• Exercise aim:
Using the entries that follow, write out the line containing "in Variation B?", the line containing "Task: Select the Rotate tool", and every line between them, exactly and nothing else.

======== Available data ========

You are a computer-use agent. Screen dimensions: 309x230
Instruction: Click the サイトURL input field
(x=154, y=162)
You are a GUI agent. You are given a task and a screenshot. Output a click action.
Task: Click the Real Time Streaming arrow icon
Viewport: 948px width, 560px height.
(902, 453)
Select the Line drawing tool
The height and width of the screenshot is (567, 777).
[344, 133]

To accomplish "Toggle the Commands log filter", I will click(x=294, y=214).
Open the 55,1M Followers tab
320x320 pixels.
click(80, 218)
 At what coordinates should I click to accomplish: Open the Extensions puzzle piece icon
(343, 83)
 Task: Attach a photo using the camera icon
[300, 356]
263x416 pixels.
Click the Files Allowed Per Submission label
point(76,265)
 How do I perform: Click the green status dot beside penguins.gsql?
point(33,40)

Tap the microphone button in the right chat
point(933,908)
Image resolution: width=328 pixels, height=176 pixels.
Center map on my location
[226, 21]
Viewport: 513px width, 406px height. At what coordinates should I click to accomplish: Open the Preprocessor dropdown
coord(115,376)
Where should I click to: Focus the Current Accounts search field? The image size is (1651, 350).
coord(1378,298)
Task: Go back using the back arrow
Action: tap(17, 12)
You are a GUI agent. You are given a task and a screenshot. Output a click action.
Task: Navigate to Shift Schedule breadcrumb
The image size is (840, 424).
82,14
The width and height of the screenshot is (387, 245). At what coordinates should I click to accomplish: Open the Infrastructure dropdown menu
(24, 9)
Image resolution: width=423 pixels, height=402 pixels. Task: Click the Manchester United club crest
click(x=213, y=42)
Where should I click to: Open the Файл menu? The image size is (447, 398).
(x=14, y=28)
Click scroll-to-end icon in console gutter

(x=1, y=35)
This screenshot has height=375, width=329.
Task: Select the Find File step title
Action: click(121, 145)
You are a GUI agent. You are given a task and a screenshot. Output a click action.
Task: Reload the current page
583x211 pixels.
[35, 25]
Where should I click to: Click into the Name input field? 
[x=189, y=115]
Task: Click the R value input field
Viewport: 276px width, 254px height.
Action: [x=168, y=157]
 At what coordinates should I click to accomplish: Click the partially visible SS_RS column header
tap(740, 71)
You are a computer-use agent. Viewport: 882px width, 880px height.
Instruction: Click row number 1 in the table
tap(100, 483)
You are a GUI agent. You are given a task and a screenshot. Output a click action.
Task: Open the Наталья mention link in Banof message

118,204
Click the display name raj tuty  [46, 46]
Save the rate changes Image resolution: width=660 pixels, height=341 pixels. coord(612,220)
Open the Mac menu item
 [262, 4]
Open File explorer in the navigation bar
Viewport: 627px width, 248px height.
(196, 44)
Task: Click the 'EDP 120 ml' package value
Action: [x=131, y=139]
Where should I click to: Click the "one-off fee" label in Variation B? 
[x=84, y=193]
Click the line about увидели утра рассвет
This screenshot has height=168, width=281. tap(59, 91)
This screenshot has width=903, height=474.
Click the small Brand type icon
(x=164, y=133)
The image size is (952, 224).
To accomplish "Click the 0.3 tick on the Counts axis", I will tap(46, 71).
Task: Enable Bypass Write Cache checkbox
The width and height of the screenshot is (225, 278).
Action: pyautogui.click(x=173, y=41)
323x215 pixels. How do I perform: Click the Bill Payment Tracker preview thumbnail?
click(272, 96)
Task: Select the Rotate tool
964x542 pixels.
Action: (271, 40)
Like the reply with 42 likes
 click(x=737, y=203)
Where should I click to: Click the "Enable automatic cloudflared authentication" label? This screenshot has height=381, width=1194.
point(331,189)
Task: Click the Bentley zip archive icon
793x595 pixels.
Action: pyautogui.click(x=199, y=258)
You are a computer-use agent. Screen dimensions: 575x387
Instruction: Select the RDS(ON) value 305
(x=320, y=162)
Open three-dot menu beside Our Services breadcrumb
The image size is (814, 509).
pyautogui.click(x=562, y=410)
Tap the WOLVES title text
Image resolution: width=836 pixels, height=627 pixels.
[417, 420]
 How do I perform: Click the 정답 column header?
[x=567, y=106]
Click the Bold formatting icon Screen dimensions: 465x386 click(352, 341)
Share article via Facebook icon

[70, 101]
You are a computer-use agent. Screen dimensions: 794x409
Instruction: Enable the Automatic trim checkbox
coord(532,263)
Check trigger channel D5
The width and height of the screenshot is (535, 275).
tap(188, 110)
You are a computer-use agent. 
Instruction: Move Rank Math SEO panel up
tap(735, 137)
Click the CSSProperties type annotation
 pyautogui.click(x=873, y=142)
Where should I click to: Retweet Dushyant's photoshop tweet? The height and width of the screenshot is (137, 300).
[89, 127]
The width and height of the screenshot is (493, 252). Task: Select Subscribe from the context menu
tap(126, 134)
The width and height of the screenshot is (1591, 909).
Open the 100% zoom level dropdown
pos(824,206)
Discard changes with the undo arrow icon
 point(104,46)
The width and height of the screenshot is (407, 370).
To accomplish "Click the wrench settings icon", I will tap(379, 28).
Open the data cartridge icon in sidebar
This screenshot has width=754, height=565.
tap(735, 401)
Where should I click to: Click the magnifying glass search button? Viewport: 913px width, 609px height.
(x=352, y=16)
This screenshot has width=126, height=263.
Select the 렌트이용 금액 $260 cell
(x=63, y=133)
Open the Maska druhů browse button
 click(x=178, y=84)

========

• Answer section:
Where should I click to: Click the "one-off fee" label in Variation B? 
[x=84, y=193]
Click the line about увидели утра рассвет
This screenshot has height=168, width=281. tap(59, 91)
This screenshot has width=903, height=474.
Click the small Brand type icon
(x=164, y=133)
The image size is (952, 224).
To accomplish "Click the 0.3 tick on the Counts axis", I will tap(46, 71).
Task: Enable Bypass Write Cache checkbox
The width and height of the screenshot is (225, 278).
Action: pyautogui.click(x=173, y=41)
323x215 pixels. How do I perform: Click the Bill Payment Tracker preview thumbnail?
click(272, 96)
Task: Select the Rotate tool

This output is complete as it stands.